Como mujer que vive sola desde hace muchos años tengo incorporadas a mi rutina una serie de precauciones que no garantizan nada, pero que me hacen sentir un poco más “segura” en el ir y venir por la vida. Una de ellas, y muy importante, es la de no perder las llaves o dejármelas puestas al salir y no poder entrar en casa. Ya me ocurrió una vez hace años y el cerrajero del seguro se tiró cuatro horas –lo juro, cuatro horas- hurgando en la puerta blindada hasta conseguir descerrajarla y que se abriera. De mi bolsillo tuve que pagar el nuevo bombín y las nuevas llaves de seguridad, pero no se me olvidarán aquellas cuatro horas que me tiré sentada en la escalera escuchándole jurar en arameo al profesional del gremio que, desde luego, como ladrón a domicilio no tenía ningún futuro.

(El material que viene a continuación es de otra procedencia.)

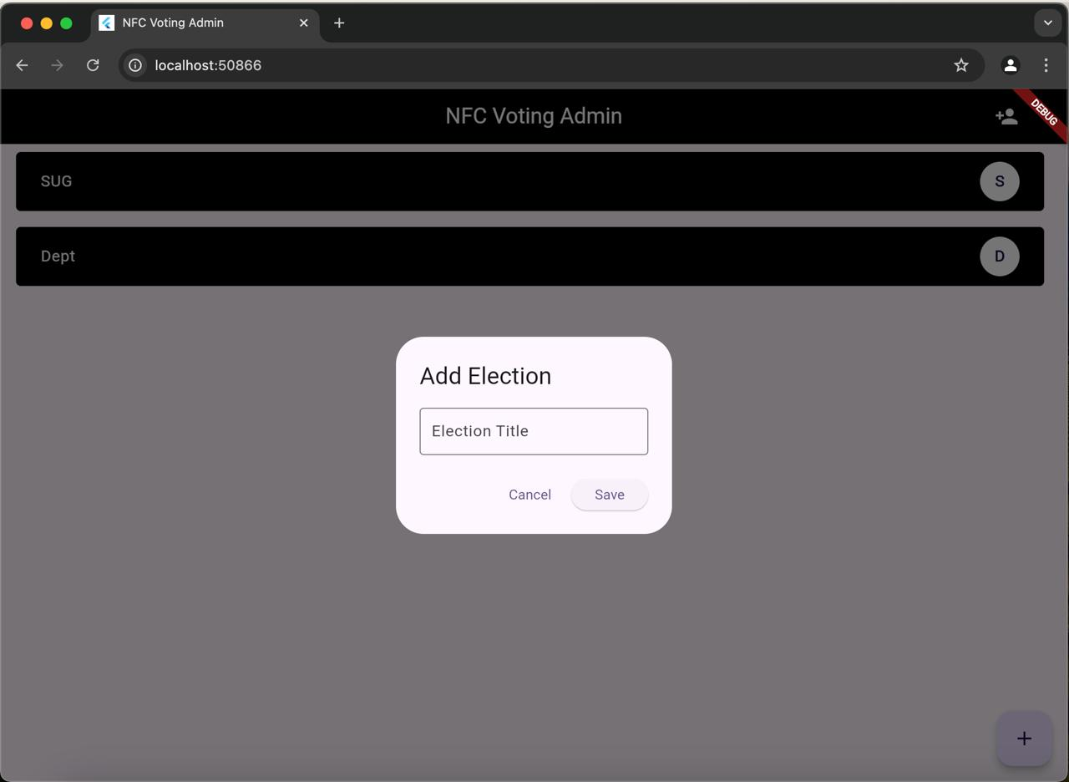The image size is (1069, 782).
Task: Click the floating plus add button
Action: pos(1024,739)
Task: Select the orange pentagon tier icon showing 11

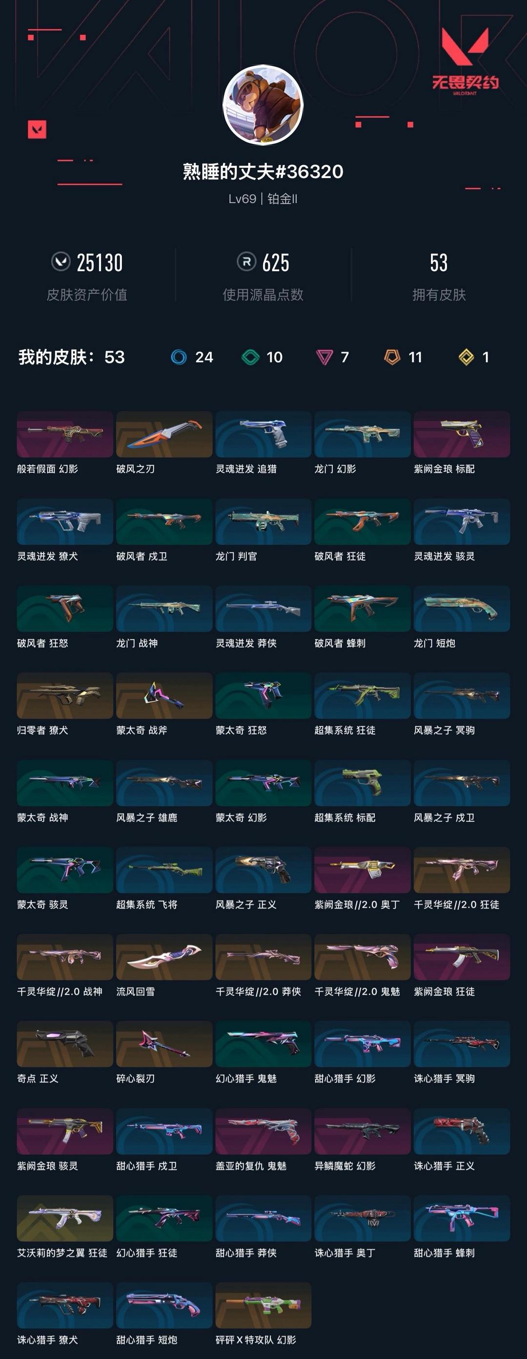Action: 392,357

Así que desde entonces ya no hay peligro de que me deje las llaves puestas por dentro porque el sistema que utilizo no lo permite, pero lo que sí me puede ocurrir es que las pierda en la calle o me roben el bolso con todo el montón de cosas que suelo llevar dentro, razón por la que mis vecinos –protectores- guardan un juego de repuesto. Pero, claro, ellos tienen su vida, sus horarios y no están pendientes de mis entradas y salidas.
Los tres párrafos anteriores no son más que un relleno para decir que tengo otro juego de llaves en el coche, lo que me obliga obviamente a llevar siempre encima las llaves del mismo. Es como un juego de dominó que va empujando una ficha tras otra en cuanto se tambalea la primera, una situación que se deriva de mi pánico a quedarme en la calle sin poder acceder al techo protector si me pasa algo malo.
Las llaves, el teléfono, la cartera y las gafas, que se salvan porque estoy operada y veo de cerca y de lejos como el lince ibérico. Regla mnemotécnica: “YA TE CA GAS” de: llaves, teléfono, cartera y gafas. Una tontería, pero sirve.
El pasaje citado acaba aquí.